> **Exercise**: Every line of the records below from the line with "Refund policy (389, 1859)" up to and including the line with "Instagram (609, 2509)" must be reproduced exactly, and no line outside that range.

Records from a collection:
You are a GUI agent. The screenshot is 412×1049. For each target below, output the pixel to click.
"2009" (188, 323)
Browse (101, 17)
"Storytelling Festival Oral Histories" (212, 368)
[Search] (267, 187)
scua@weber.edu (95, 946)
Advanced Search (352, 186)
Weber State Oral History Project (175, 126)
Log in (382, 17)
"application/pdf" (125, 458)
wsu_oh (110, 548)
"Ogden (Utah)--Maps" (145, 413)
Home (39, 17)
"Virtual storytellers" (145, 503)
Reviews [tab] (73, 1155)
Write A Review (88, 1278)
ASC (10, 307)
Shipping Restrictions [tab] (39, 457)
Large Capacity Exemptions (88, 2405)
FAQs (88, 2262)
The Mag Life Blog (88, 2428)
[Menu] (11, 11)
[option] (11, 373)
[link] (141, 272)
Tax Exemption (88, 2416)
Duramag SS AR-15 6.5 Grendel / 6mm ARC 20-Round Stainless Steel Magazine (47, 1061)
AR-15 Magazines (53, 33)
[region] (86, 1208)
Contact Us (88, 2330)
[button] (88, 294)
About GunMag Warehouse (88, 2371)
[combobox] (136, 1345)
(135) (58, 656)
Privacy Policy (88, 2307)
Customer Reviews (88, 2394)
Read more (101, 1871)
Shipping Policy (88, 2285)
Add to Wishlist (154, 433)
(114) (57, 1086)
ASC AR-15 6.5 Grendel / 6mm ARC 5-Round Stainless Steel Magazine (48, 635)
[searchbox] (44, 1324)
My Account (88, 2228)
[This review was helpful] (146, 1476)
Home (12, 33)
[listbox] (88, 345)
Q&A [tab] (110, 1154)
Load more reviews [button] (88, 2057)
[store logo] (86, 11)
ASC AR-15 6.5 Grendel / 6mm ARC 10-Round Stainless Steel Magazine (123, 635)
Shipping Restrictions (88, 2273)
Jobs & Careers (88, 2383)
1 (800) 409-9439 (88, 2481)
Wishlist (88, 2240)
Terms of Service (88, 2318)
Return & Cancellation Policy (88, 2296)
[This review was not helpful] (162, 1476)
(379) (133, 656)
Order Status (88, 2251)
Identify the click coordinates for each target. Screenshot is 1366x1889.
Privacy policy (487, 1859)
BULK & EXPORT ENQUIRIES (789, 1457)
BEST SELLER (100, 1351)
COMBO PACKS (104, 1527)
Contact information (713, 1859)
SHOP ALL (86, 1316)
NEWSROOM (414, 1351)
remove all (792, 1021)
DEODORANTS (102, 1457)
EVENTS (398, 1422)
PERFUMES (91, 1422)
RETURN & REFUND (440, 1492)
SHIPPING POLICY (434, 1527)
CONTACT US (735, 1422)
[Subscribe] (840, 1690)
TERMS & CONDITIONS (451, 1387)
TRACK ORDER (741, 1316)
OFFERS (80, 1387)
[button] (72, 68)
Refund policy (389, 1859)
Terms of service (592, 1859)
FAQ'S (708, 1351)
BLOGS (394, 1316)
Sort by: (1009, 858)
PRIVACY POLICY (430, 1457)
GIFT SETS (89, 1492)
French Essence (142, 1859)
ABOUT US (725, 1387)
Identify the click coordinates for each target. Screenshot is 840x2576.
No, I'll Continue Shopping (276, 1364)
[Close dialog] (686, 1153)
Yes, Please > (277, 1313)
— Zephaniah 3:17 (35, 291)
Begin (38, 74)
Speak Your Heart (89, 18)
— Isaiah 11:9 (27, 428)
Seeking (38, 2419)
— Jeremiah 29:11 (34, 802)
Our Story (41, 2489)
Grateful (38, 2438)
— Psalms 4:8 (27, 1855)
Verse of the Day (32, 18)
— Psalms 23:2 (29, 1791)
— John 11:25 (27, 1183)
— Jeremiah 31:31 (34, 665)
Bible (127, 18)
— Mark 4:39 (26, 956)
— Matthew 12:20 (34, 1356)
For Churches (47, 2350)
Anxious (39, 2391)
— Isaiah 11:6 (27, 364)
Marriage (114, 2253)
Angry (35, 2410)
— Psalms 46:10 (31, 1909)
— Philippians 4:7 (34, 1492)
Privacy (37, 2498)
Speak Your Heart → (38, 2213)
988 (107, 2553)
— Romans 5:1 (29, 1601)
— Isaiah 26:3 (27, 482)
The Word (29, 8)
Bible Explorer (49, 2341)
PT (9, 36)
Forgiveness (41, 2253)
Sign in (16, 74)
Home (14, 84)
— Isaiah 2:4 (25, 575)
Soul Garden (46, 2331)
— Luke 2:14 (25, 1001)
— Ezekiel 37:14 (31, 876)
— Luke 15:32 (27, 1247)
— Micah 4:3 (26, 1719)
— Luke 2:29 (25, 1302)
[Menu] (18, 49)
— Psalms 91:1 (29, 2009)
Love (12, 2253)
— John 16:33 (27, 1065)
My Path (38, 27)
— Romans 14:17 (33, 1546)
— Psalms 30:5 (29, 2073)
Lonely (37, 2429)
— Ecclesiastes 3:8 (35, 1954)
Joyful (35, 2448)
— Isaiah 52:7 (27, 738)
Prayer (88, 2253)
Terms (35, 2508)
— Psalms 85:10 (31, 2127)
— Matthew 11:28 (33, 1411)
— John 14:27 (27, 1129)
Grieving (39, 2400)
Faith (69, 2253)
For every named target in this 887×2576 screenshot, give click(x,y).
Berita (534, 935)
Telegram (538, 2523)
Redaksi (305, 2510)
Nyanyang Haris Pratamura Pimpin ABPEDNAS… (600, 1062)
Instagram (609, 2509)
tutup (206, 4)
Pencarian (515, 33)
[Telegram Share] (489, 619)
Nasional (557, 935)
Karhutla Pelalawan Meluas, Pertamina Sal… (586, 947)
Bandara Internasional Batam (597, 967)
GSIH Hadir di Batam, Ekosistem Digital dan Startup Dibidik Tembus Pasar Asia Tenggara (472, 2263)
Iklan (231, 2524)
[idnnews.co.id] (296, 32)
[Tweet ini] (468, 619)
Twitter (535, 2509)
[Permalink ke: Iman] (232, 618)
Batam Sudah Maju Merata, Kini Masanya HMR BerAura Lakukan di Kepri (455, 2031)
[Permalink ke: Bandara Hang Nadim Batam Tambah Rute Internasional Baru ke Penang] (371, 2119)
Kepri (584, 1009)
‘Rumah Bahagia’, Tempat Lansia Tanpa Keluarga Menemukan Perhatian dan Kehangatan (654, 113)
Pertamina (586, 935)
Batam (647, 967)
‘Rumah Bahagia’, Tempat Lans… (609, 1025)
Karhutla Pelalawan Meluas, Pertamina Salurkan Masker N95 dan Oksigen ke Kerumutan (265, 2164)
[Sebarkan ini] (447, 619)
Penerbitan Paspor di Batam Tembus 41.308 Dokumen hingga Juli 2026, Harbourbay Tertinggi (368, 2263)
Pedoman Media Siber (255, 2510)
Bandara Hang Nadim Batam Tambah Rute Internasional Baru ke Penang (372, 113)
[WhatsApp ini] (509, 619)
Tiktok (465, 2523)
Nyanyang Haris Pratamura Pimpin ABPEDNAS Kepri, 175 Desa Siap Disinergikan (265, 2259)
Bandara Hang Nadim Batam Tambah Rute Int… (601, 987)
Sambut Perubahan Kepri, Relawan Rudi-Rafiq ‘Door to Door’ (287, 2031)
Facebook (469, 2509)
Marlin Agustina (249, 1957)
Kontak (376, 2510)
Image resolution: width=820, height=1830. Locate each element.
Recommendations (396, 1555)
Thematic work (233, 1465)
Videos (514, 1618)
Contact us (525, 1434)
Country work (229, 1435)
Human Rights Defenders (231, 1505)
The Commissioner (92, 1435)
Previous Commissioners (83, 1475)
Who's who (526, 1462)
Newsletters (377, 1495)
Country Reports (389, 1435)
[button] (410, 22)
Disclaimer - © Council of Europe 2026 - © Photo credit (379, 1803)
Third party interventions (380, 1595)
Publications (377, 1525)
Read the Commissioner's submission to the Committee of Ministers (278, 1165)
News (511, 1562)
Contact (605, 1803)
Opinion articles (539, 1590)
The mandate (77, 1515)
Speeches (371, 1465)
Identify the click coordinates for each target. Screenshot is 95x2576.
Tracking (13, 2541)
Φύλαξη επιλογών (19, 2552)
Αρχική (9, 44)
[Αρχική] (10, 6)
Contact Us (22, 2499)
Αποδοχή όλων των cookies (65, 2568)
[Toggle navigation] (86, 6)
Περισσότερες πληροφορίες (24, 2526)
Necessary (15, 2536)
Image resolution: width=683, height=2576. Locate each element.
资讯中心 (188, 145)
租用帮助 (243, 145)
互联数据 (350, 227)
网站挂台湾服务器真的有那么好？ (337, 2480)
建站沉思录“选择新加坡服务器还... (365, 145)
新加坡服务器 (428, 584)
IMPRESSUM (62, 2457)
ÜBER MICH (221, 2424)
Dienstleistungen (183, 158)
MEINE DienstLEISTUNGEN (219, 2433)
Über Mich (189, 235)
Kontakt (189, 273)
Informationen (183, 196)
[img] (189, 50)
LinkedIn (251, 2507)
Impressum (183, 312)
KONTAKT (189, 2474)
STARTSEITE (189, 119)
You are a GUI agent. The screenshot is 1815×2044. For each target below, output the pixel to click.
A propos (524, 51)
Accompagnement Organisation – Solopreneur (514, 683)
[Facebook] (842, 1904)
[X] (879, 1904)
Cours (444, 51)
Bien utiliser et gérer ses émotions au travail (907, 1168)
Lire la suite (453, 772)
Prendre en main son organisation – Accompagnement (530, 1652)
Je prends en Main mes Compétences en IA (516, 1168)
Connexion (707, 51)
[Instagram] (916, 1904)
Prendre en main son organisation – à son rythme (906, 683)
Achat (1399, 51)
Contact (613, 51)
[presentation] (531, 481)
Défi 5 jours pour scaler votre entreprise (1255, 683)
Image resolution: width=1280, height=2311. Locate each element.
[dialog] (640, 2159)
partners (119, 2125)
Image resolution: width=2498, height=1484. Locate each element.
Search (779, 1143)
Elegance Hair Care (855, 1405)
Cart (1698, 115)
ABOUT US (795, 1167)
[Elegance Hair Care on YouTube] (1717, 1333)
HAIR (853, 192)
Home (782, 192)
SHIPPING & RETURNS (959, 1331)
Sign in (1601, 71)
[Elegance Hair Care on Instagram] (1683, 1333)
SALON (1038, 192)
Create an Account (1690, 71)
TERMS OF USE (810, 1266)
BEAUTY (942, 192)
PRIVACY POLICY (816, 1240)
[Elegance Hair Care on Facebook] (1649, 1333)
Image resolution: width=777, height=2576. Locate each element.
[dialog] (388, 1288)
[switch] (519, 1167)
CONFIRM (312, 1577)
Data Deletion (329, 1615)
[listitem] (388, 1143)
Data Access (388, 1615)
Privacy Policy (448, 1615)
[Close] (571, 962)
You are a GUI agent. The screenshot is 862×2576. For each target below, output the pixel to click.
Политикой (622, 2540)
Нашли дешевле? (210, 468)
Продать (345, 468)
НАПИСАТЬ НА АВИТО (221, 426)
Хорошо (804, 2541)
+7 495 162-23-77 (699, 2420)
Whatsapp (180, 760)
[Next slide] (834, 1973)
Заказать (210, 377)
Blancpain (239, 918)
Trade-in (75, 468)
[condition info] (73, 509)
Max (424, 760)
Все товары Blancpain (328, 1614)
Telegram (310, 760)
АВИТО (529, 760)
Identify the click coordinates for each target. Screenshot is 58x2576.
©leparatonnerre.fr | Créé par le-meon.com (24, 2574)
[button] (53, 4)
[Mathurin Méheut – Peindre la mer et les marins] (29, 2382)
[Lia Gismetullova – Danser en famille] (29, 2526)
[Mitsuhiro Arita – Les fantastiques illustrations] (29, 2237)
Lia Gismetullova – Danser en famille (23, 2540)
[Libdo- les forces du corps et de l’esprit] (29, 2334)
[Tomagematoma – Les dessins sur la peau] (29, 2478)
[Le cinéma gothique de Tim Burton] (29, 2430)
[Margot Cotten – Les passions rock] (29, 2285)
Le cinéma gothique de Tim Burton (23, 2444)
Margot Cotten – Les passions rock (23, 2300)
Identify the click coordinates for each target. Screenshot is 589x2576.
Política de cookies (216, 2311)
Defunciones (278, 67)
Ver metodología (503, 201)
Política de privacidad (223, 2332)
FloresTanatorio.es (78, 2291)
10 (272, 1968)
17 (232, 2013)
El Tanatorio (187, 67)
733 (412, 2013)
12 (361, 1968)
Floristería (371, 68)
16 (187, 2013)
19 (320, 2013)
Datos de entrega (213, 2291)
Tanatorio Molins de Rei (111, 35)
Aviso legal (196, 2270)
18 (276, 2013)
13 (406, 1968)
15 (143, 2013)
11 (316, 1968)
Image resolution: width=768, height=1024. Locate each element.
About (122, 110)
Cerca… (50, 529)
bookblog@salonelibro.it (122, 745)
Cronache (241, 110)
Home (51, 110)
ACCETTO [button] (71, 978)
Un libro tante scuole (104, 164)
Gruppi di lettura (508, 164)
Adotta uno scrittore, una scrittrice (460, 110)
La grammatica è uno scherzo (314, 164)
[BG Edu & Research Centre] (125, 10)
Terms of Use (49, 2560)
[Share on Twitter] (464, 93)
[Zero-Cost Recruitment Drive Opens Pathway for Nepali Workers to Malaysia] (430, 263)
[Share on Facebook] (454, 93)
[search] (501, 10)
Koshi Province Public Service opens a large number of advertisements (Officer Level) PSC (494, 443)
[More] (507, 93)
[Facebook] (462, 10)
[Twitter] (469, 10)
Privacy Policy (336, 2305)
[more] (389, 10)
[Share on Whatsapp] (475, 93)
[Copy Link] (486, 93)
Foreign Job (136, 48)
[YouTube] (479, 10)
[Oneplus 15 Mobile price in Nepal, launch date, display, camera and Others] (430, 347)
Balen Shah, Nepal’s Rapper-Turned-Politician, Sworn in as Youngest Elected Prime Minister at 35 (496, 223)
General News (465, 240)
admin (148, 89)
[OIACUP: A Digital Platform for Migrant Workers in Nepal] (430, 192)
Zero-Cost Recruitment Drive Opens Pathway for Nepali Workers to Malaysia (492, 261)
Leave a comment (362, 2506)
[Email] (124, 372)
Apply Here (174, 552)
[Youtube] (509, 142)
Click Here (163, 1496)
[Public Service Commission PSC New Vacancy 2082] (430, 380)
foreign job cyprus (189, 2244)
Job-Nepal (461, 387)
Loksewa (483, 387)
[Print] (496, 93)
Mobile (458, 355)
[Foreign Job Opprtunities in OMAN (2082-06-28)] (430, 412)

> **Written answer**:
Refund policy (389, 1859)
Terms of service (592, 1859)
FAQ'S (708, 1351)
BLOGS (394, 1316)
Sort by: (1009, 858)
PRIVACY POLICY (430, 1457)
GIFT SETS (89, 1492)
French Essence (142, 1859)
ABOUT US (725, 1387)
Identify the click coordinates for each target. Screenshot is 840x2576.
No, I'll Continue Shopping (276, 1364)
[Close dialog] (686, 1153)
Yes, Please > (277, 1313)
— Zephaniah 3:17 (35, 291)
Begin (38, 74)
Speak Your Heart (89, 18)
— Isaiah 11:9 (27, 428)
Seeking (38, 2419)
— Jeremiah 29:11 (34, 802)
Our Story (41, 2489)
Grateful (38, 2438)
— Psalms 4:8 (27, 1855)
Verse of the Day (32, 18)
— Psalms 23:2 (29, 1791)
— John 11:25 (27, 1183)
— Jeremiah 31:31 (34, 665)
Bible (127, 18)
— Mark 4:39 (26, 956)
— Matthew 12:20 (34, 1356)
For Churches (47, 2350)
Anxious (39, 2391)
— Isaiah 11:6 (27, 364)
Marriage (114, 2253)
Angry (35, 2410)
— Psalms 46:10 (31, 1909)
— Philippians 4:7 (34, 1492)
Privacy (37, 2498)
Speak Your Heart → (38, 2213)
988 (107, 2553)
— Romans 5:1 (29, 1601)
— Isaiah 26:3 (27, 482)
The Word (29, 8)
Bible Explorer (49, 2341)
PT (9, 36)
Forgiveness (41, 2253)
Sign in (16, 74)
Home (14, 84)
— Isaiah 2:4 (25, 575)
Soul Garden (46, 2331)
— Luke 2:14 (25, 1001)
— Ezekiel 37:14 (31, 876)
— Luke 15:32 (27, 1247)
— Micah 4:3 (26, 1719)
— Luke 2:29 (25, 1302)
[Menu] (18, 49)
— Psalms 91:1 (29, 2009)
Love (12, 2253)
— John 16:33 (27, 1065)
My Path (38, 27)
— Romans 14:17 (33, 1546)
— Psalms 30:5 (29, 2073)
Lonely (37, 2429)
— Ecclesiastes 3:8 (35, 1954)
Joyful (35, 2448)
— Isaiah 52:7 (27, 738)
Prayer (88, 2253)
Terms (35, 2508)
— Psalms 85:10 (31, 2127)
— Matthew 11:28 (33, 1411)
— John 14:27 (27, 1129)
Grieving (39, 2400)
Faith (69, 2253)
For every named target in this 887×2576 screenshot, give click(x,y).
Berita (534, 935)
Telegram (538, 2523)
Redaksi (305, 2510)
Nyanyang Haris Pratamura Pimpin ABPEDNAS… (600, 1062)
Instagram (609, 2509)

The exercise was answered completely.